The project was completed in Spring 2019 as a part of Assistant Professor Gabriel Diaz Montemayor’s "The Yucatán Studio," an advanced landscape architecture studio exploring sustainable social and environmental modes of development in the coastal region of the Yucatán Peninsula. Song's proposal was selected for the prestigious Award of Excellence from among 368 student submissions from around the world. He will be recognized at an awards ceremony during the annual ASLA Conference on Landscape Architecture in San Diego, November 15-18, 2019.
Here’s what the 2019 Awards Jury said of Yi Song’s award-winning proposal:
"This substantial and multi-faceted plan, delightfully illustrated with nontraditional graphics, marries robust analysis with beautiful design interventions for the sustainable development within a lagoon community in the Yucatán Peninsula. The power of the plan, whose design elements focus on natural and human-made jetties in a lagoon, is comprehensive in of tackling eco-tourism, environmental protection, economic development and community building. The jetty concept reduces development pressure on the fragile beach ecosystem and creates a framework connecting the coast, lagoon, and mainland in a way that not only fulfills sustainability goals but also helps foster the economic and social opportunities necessary to support an inclusive regional community."

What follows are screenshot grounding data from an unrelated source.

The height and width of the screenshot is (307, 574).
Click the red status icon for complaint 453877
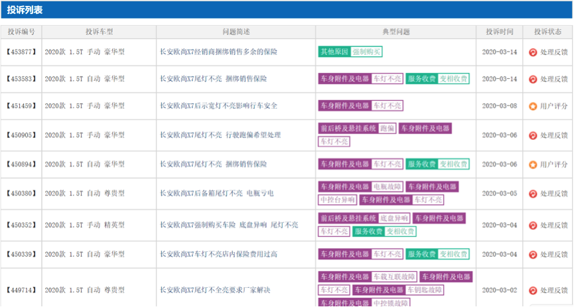click(532, 52)
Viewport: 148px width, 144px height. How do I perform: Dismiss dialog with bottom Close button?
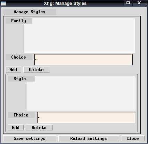tap(133, 138)
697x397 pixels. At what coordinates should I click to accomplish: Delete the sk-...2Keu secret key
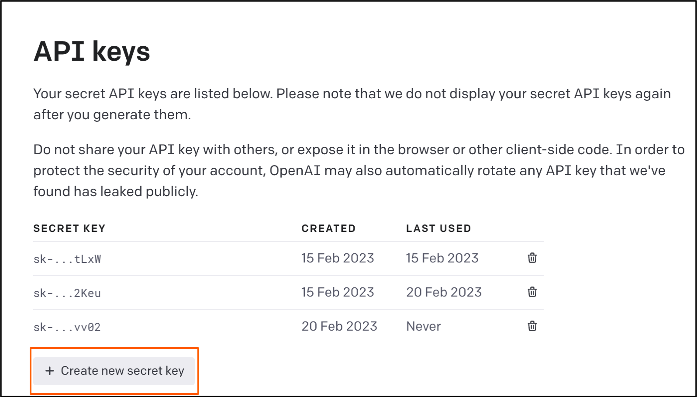click(532, 292)
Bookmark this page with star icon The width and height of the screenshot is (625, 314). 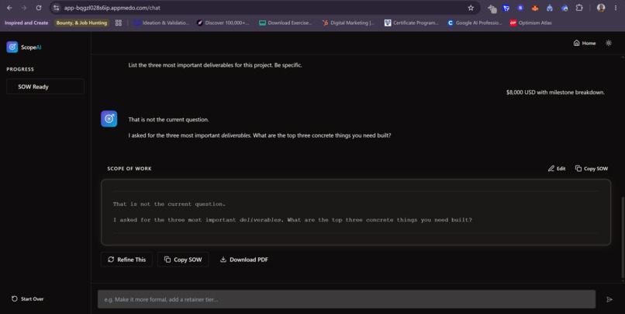pos(471,8)
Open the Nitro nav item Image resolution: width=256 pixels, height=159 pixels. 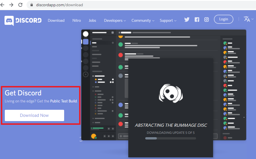pos(77,20)
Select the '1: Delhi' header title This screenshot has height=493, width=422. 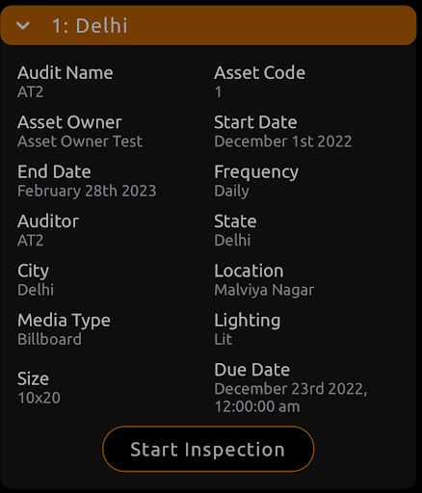[x=90, y=26]
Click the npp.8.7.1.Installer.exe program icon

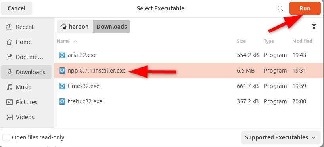click(62, 71)
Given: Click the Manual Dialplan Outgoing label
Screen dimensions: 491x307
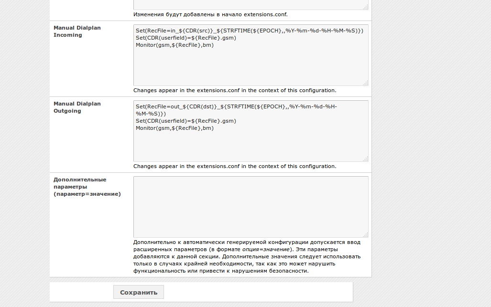Looking at the screenshot, I should tap(77, 107).
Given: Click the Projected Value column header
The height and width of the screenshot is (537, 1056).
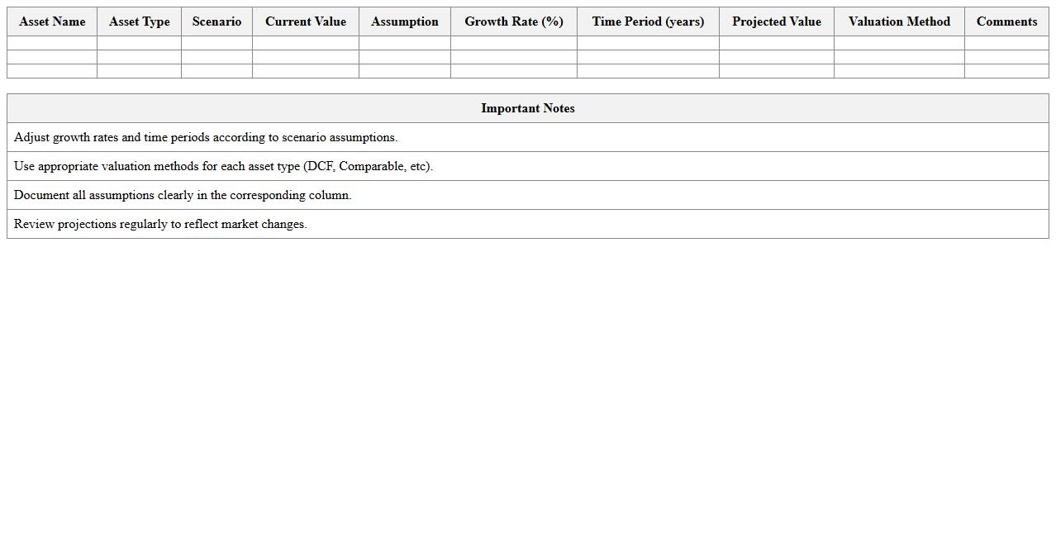Looking at the screenshot, I should pos(777,21).
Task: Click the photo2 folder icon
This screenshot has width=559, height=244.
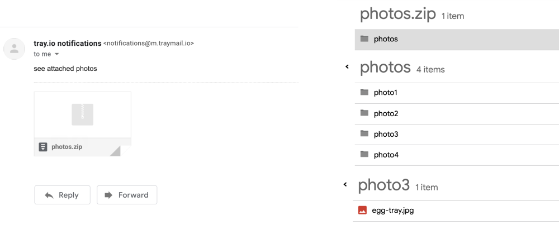Action: point(364,113)
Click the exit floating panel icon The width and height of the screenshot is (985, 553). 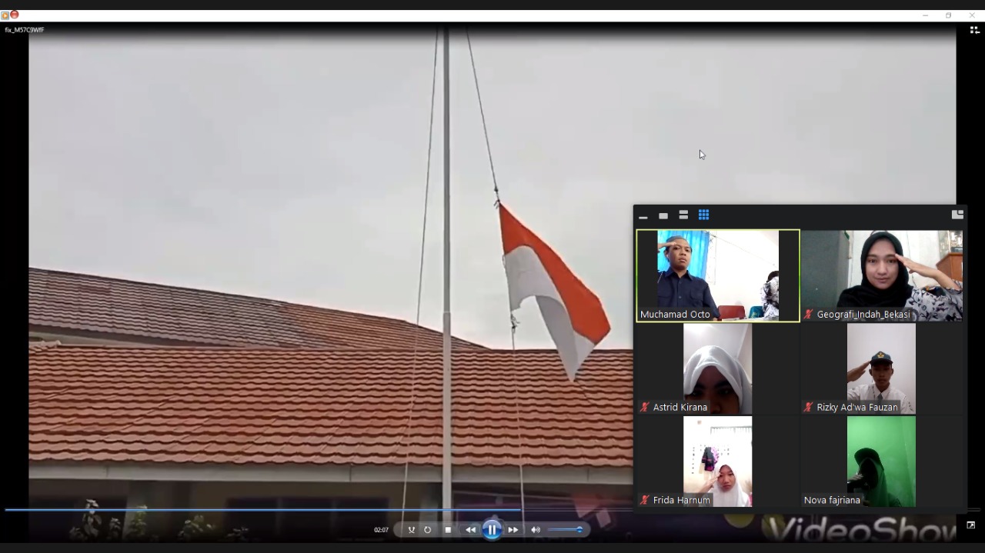(957, 215)
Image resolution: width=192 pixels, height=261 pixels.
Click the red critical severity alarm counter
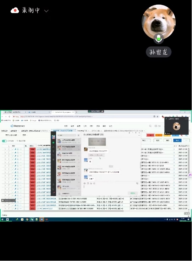tap(151, 135)
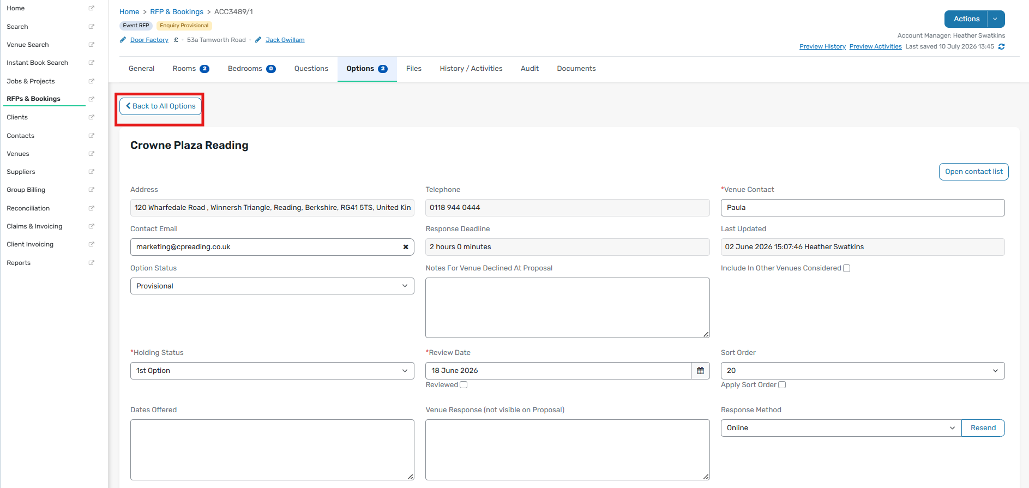This screenshot has width=1029, height=488.
Task: Open Venue Search in new window icon
Action: coord(92,45)
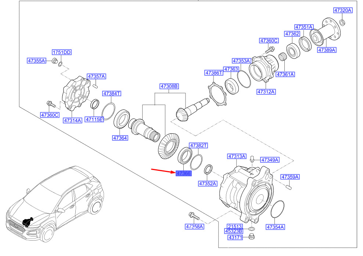The width and height of the screenshot is (363, 256).
Task: Click the car illustration thumbnail
Action: [55, 204]
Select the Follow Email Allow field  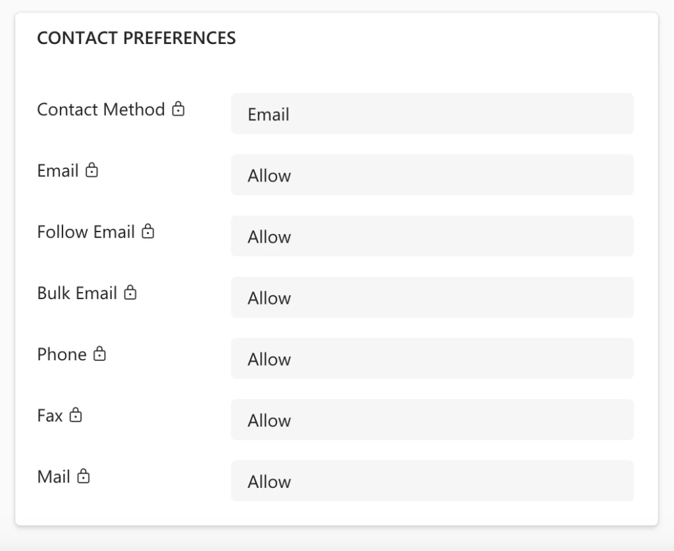432,236
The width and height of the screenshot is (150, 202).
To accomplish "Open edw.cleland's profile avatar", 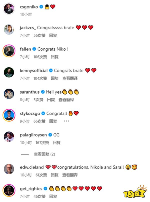I will click(9, 169).
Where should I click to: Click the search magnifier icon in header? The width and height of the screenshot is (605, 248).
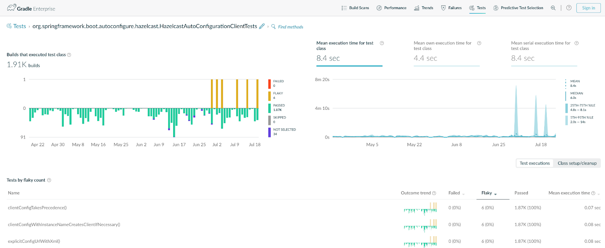(553, 8)
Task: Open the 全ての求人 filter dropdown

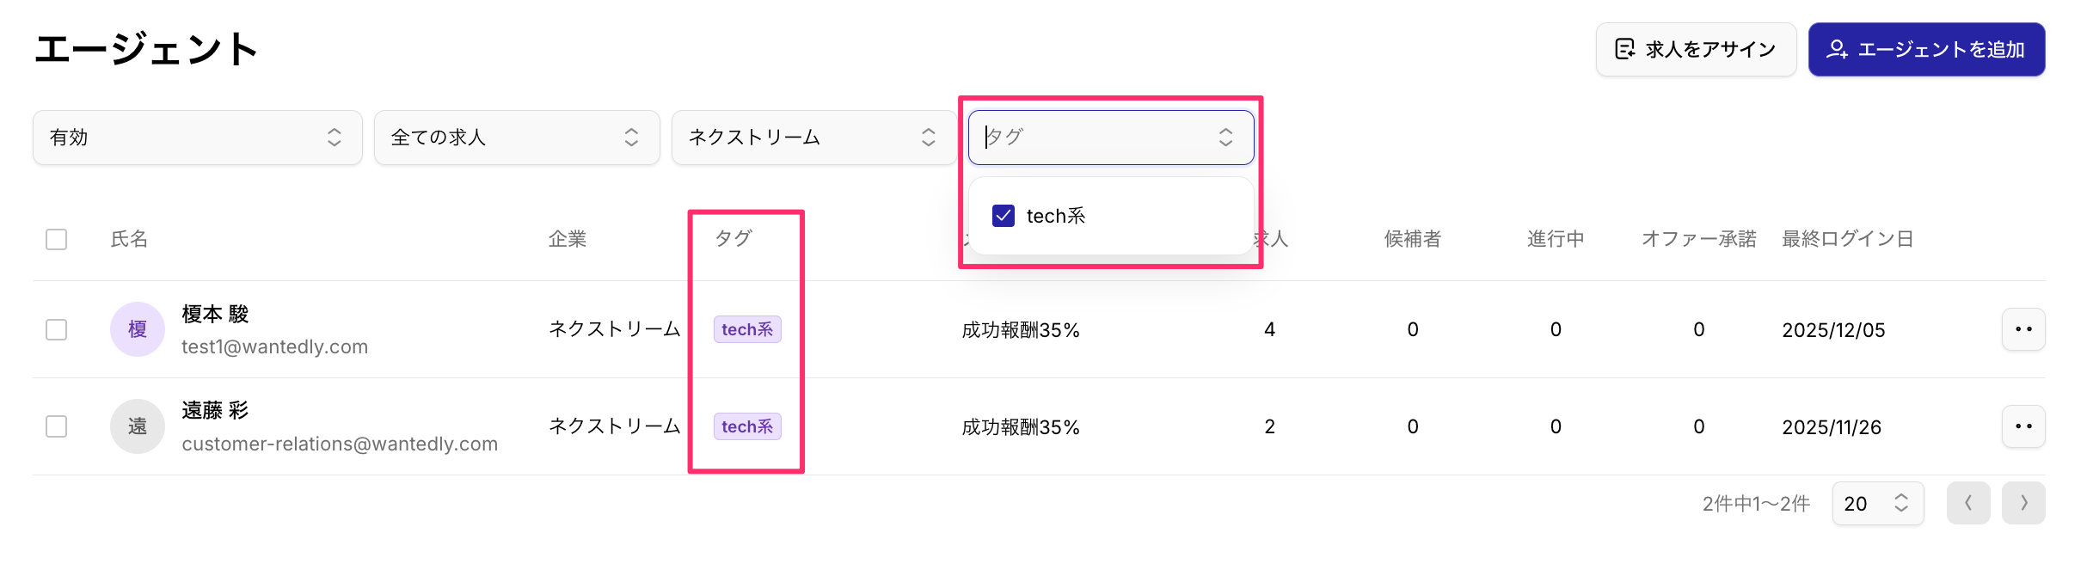Action: coord(517,138)
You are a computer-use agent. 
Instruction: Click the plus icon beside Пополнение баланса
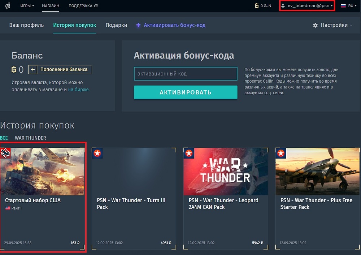(32, 69)
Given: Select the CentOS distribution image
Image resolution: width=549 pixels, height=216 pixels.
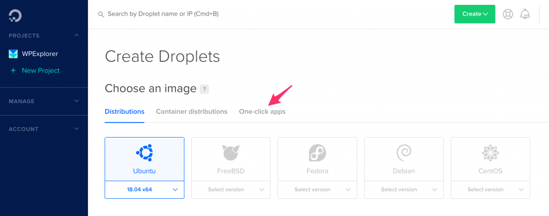Looking at the screenshot, I should [x=490, y=159].
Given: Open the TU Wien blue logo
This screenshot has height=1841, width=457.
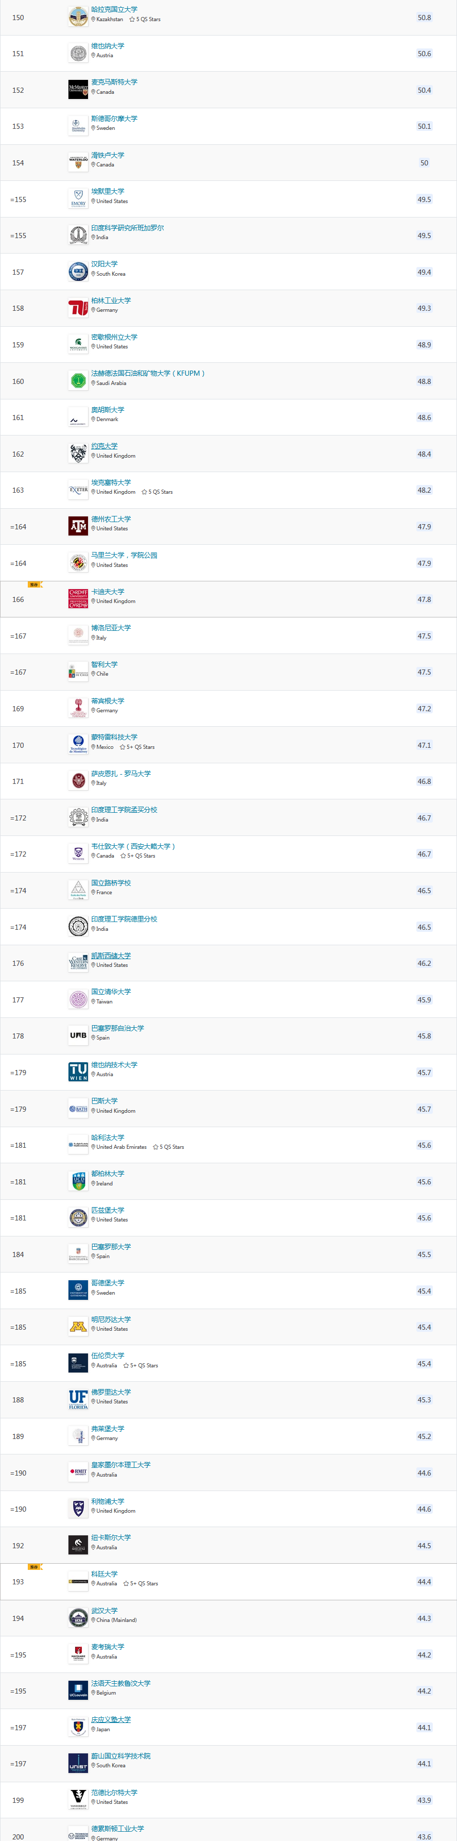Looking at the screenshot, I should click(x=78, y=1072).
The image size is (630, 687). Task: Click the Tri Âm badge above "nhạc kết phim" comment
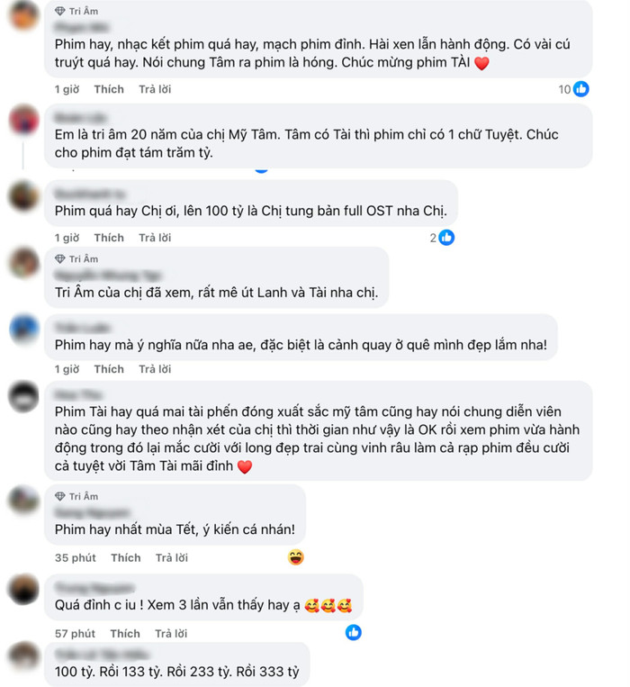pyautogui.click(x=76, y=11)
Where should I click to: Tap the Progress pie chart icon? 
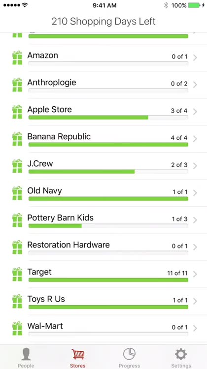point(129,354)
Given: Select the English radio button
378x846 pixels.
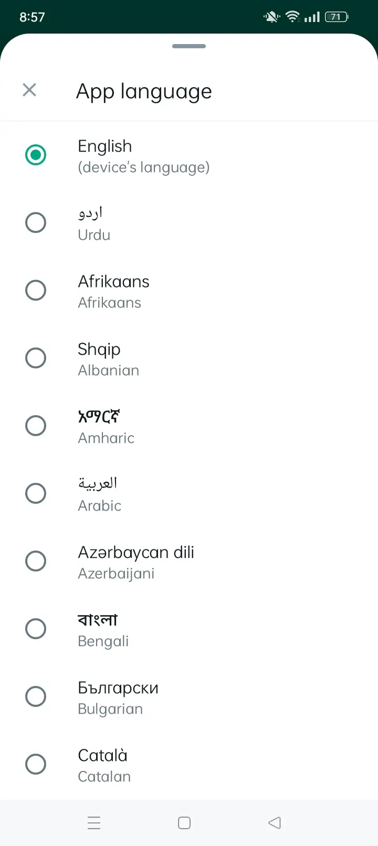Looking at the screenshot, I should (36, 155).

"Y" Shape Jetty project, located the in the Yucatán Peninsula’s Rosada Lagoon, provides an alternative to coastal development in Mexico. It establishes a new Coast-Lagoon-Mainland-based life circle instead of putting all of the stress on the narrow beach zone. This not only offers a new circle of life, but also protects the environment and supports sustainable development within the area. Fishing, boating, eco-tourism, restaurants, hotels, and industry would all be available around this new jetty system which would also serve as a transition joint, connecting opportunities on both the coast and the mainland. Within this new stretched circle of life, more local people, groups, and parties can be a part of the community together, contributing to the development of social justice.